Although her classes under Varley had given her a good look at his bold style and new ways of painting, Maud continued to paint traditional landscapes, seascapes, and simple scenes around the home and neighbourhood, and from her travels around south-west British Columbia. Her flights of fancy extended to dinosaurs roaming around Kitsilano Point, and flowery meadows with larks singing and rainbows in the sky. Maud also carved and painted wooden jewellry for years, of such subjects as wolves, birds, and other animals.
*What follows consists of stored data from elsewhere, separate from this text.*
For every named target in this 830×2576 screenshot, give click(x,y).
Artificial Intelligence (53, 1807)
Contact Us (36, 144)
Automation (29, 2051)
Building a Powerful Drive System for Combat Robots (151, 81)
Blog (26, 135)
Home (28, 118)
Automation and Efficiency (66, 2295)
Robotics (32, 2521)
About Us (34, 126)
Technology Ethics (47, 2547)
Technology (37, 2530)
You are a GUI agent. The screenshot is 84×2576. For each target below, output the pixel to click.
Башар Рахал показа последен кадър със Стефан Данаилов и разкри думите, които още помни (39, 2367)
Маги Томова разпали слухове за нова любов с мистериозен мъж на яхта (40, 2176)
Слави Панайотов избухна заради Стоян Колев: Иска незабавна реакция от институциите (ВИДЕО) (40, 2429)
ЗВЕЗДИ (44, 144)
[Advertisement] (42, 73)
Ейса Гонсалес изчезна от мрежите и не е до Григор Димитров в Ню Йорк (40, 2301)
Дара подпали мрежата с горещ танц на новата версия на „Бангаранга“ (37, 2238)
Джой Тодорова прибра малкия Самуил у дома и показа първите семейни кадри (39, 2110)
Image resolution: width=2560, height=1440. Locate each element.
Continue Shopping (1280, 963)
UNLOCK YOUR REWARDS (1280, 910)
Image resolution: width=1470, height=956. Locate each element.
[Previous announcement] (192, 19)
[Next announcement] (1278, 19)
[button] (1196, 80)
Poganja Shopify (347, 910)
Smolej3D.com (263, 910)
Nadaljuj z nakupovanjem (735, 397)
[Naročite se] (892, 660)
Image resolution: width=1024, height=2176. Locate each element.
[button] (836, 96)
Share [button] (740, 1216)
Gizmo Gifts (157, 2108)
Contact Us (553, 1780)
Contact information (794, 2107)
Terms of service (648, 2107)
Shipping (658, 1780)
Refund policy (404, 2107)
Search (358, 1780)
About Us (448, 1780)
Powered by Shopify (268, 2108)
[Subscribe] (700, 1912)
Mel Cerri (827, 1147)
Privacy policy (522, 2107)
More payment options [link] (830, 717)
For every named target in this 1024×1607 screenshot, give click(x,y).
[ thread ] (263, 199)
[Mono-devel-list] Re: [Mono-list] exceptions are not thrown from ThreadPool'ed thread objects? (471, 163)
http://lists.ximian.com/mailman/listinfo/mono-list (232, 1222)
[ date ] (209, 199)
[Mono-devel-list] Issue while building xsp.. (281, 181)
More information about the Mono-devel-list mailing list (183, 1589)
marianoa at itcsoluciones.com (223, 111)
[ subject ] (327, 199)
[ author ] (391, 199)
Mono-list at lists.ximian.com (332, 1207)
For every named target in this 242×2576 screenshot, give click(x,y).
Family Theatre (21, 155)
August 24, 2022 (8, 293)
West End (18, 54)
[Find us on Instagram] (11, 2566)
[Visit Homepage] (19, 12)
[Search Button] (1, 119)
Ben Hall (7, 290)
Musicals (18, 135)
Maud submitted two watercolours to the VAG's 1932 All Canadian Exhibition. One was accepted, and Estero Peak was not. The All Canadian was the biggest show in the gallery's very short history. A collection of work from across Canada was displayed alongside a curated collection of work by BC artists. Having work in that show would have been a highlight of her career. Maud continued her success in 1932 with seven artworks included in the first PASOVAS exhibition at the VAG, and then three artworks accepted into the first annual BC Artists exhibition.
She showed work in the B.C. Artists Christmas exhibition at the Vancouver Art Gallery in 1933.
In 1939 Sherman's watercolour painting "Addudals, Texada Island" in the 8th Annual B.C. Artists exhibition was selected (with 39 other works from the show) to be toured in the Maritime Provinces under the auspices of the Maritime Art Association.
During World War II the Shermans took a boarder into their house at 3642 Dundas Street - photographer Stuart Thomson. Maud's niece June had been hired as Thomson's assistant in 1939, and was later made his business partner. Thomson had arrived in Vancouver from Australia in 1910, and over the next fifty years took an estimated 50,000 pictures of Vancouver. Many of these pictures are on file at the Vancouver City Archives, the Vancouver Public Library North-West Room, and at the North Vancouver City Archives. A few of his personal photographs of the Sherman family at Christmas and New Year's parties remain in private collections.
Maud Sherman exhibited in many of the Society's annual exhibitions starting in 1920 and continuing to 1961. At age 20, she was one of the youngest artists ever to start exhibiting with the group.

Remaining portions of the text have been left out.